**WHAT IS NEEDED:** Looking at the listing below, retype exactly the lines starting at the one containing "Given: Switch to the 网页 tab" and ending at the one containing "Given: Select the PVP tab", both included, and nothing else.

^^^^^^^^

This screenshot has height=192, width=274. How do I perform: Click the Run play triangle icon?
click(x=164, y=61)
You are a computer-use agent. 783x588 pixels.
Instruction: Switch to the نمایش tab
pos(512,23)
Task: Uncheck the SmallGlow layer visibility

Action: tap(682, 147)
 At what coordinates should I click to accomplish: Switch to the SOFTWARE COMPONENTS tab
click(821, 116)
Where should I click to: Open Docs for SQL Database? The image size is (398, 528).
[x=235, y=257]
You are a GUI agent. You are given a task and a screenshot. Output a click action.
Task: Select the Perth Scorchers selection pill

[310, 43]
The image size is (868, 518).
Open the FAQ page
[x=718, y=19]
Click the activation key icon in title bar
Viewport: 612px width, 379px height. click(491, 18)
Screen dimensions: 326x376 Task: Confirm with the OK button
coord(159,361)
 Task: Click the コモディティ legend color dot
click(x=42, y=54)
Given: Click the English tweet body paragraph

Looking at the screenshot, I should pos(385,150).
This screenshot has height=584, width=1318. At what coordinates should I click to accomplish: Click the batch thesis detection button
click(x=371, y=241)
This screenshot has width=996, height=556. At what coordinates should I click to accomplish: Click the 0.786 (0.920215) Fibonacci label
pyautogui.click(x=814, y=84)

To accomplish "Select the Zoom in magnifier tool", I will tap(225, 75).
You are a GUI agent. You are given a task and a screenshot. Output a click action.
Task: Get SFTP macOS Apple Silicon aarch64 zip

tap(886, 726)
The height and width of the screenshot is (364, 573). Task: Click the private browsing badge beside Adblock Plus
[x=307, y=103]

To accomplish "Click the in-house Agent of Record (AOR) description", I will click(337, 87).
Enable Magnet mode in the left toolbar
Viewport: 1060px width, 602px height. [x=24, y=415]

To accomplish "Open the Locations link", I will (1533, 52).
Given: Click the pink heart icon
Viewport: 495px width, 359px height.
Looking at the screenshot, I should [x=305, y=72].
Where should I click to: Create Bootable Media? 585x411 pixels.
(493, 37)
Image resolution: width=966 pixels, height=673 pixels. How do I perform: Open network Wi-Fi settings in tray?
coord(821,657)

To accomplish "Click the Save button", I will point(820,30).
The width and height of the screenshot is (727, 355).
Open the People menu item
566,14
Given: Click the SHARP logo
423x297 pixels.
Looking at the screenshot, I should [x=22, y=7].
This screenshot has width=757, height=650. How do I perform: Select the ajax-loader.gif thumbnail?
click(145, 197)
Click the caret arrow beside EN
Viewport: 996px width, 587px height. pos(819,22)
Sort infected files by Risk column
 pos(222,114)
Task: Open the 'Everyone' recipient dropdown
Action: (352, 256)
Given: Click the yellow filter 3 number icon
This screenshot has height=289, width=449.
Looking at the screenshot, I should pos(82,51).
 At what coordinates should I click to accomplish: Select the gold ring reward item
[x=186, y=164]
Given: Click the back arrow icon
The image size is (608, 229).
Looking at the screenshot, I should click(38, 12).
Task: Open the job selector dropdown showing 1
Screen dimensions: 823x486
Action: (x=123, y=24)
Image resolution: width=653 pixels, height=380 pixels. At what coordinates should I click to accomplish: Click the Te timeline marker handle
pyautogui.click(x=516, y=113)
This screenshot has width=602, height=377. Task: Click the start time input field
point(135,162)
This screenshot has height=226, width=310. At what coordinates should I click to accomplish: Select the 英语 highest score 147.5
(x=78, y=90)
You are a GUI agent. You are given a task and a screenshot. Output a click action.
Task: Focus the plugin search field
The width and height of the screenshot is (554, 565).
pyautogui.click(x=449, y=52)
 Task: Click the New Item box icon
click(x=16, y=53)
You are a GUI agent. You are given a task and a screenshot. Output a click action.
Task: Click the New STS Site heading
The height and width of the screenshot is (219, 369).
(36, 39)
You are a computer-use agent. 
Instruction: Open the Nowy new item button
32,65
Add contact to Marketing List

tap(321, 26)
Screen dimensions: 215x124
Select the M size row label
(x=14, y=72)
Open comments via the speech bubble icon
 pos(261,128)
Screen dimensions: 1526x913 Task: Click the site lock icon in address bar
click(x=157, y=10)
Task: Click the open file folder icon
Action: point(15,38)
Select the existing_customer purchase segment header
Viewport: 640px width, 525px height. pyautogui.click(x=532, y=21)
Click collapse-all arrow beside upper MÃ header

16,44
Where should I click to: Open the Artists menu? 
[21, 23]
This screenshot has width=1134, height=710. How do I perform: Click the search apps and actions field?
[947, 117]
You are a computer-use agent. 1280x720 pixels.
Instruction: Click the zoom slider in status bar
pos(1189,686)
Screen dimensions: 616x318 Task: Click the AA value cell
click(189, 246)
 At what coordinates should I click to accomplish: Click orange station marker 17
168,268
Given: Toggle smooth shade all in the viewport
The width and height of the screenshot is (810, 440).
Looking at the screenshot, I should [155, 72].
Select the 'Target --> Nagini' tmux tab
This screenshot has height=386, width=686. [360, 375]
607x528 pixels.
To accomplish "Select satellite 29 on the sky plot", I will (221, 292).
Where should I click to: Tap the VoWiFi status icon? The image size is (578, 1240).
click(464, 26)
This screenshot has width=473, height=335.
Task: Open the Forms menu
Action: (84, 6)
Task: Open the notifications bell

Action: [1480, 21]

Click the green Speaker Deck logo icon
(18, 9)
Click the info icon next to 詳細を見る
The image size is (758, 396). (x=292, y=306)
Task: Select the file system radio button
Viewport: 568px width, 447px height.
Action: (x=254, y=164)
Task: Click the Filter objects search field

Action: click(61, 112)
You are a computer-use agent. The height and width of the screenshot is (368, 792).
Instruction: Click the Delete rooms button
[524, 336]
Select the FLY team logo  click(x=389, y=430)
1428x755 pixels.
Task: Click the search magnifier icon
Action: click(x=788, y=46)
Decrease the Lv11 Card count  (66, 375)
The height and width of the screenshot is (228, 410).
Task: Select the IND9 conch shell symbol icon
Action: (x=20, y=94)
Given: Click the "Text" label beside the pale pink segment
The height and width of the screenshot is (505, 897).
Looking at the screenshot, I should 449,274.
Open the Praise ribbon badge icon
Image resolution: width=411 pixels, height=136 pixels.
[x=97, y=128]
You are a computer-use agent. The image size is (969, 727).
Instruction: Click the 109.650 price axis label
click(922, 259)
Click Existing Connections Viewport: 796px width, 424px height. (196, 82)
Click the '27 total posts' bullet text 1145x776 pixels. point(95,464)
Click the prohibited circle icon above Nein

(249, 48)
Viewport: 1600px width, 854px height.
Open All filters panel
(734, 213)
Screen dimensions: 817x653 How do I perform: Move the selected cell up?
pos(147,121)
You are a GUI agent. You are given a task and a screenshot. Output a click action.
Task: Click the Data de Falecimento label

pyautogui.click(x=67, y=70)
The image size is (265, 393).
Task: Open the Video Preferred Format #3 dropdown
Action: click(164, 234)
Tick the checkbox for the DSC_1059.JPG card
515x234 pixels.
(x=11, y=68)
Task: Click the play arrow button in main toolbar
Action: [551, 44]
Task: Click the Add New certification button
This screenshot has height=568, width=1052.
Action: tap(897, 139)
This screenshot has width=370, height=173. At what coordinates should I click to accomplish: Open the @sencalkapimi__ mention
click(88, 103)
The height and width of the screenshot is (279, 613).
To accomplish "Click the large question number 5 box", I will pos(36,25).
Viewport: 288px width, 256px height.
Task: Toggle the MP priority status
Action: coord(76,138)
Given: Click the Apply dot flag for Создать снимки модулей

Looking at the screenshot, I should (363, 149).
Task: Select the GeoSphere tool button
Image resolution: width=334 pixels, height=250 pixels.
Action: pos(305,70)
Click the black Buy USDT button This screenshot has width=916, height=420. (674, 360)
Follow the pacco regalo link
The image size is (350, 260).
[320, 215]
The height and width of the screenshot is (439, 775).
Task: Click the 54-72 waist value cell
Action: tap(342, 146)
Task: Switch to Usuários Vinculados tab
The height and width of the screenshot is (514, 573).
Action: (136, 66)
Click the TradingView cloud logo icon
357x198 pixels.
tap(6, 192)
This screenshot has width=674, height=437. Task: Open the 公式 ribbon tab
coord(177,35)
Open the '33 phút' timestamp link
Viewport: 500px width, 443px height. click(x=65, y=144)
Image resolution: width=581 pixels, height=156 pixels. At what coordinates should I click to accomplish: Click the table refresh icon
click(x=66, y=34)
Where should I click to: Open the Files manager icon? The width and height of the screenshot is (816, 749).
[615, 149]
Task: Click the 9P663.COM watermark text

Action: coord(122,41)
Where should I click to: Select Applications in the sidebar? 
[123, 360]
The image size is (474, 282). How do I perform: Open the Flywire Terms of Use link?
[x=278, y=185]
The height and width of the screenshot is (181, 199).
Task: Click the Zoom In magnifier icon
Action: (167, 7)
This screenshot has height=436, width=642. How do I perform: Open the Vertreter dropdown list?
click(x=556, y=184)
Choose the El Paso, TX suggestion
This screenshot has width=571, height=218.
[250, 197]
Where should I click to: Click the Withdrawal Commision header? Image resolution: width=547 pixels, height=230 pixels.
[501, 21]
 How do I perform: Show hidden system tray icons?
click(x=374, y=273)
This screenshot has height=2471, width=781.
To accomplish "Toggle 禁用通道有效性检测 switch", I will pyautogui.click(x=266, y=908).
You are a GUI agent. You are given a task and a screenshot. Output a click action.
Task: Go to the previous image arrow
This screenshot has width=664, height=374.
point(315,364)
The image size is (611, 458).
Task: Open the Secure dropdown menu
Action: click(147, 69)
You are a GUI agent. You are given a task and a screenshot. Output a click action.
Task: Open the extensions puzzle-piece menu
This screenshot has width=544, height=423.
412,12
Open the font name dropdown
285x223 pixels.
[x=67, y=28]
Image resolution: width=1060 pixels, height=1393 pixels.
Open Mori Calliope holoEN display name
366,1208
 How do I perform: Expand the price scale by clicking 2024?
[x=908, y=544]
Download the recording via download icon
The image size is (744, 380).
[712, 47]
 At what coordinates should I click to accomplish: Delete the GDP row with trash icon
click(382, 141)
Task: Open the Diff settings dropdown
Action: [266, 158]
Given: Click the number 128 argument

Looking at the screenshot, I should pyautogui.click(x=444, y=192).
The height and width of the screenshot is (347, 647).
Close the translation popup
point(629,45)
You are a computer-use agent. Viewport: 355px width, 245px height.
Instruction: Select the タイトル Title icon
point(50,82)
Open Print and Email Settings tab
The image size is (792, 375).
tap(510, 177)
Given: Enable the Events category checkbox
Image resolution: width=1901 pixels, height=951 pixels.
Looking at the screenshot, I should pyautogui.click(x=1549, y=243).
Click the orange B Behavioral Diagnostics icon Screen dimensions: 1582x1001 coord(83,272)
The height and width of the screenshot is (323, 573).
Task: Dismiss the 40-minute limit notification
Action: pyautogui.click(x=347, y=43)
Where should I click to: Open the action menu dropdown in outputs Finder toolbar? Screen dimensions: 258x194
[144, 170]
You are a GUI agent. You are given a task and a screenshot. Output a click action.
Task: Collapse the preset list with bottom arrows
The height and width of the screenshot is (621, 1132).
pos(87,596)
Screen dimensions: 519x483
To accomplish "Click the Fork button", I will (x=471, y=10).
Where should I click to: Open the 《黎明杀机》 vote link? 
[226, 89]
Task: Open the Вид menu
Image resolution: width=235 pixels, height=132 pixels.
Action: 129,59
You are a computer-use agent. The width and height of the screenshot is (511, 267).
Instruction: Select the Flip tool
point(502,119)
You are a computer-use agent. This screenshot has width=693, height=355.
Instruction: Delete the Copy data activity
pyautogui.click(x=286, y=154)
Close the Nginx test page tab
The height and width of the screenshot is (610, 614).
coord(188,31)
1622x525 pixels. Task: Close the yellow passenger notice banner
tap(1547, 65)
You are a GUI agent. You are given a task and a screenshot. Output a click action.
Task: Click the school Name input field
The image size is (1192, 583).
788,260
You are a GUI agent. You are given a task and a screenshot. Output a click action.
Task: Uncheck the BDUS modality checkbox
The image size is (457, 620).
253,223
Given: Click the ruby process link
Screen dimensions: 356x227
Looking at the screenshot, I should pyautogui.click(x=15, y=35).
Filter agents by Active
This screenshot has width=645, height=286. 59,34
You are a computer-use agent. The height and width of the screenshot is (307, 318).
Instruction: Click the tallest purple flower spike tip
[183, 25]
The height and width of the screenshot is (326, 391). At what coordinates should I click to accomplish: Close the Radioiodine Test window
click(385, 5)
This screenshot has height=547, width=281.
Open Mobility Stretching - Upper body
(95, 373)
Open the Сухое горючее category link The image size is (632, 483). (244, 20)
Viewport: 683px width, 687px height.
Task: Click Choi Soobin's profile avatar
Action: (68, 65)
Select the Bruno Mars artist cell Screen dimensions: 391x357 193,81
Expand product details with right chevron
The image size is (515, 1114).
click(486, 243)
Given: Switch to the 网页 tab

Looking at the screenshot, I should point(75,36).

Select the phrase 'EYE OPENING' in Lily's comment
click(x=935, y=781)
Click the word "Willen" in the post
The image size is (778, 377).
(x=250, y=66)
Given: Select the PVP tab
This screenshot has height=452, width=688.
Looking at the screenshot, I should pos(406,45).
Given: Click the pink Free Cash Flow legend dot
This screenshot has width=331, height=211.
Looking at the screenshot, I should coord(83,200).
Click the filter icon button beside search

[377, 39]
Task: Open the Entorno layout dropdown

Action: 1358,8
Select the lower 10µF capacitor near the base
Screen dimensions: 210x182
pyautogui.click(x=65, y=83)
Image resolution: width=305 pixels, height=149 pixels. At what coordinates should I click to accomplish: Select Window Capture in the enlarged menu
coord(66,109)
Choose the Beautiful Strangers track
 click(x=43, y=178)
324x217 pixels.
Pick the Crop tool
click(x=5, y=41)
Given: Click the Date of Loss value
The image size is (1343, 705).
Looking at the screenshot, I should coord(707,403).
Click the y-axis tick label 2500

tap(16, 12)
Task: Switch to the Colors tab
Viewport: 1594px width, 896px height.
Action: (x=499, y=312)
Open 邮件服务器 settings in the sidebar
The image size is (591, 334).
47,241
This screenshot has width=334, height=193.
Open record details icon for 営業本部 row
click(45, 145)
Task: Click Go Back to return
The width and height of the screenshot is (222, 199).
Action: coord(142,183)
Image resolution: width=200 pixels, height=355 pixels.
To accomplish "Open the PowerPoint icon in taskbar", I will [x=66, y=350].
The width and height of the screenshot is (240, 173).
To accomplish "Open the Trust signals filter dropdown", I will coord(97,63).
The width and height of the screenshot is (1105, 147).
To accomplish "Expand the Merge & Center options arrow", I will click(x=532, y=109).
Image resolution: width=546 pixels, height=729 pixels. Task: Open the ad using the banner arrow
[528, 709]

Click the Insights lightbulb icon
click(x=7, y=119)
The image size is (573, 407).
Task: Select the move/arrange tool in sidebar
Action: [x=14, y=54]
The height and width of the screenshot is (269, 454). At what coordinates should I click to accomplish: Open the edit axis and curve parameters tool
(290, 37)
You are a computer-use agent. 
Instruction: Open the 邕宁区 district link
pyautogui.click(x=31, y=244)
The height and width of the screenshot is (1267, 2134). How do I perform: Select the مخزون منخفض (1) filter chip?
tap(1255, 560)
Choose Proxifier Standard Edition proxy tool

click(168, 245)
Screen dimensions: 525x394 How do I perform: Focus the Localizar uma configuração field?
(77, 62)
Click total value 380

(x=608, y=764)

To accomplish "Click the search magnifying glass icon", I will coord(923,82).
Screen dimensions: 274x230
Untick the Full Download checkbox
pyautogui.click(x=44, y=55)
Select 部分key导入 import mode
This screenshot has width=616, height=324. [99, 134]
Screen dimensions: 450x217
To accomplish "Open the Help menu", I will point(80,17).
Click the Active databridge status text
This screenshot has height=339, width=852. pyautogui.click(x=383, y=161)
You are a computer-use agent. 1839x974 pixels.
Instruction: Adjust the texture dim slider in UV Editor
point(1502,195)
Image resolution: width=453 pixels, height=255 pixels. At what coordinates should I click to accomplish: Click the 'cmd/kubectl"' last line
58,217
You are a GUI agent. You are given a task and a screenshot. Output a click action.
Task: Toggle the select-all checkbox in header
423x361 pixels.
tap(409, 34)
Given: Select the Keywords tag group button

^^^^^^^^

**RESPONSE TO THIS TASK:**
Given: Switch to the 网页 tab

Looking at the screenshot, I should point(75,36).

Select the phrase 'EYE OPENING' in Lily's comment
click(x=935, y=781)
Click the word "Willen" in the post
The image size is (778, 377).
(x=250, y=66)
Given: Select the PVP tab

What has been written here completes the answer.